[What is being asked]: Every line below from the one containing "Instruction: Open info" to the final line must be reproduced exactly, and no other line may appear in the answer.

[Records for processing]:
::::

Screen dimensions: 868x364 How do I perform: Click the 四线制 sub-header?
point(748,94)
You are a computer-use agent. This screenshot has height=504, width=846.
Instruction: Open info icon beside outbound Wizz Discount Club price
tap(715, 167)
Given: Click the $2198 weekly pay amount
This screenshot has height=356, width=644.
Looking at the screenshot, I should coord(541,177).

::::

[Your solution]:
Instruction: Open info icon beside outbound Wizz Discount Club price
tap(715, 167)
Given: Click the $2198 weekly pay amount
This screenshot has height=356, width=644.
Looking at the screenshot, I should coord(541,177).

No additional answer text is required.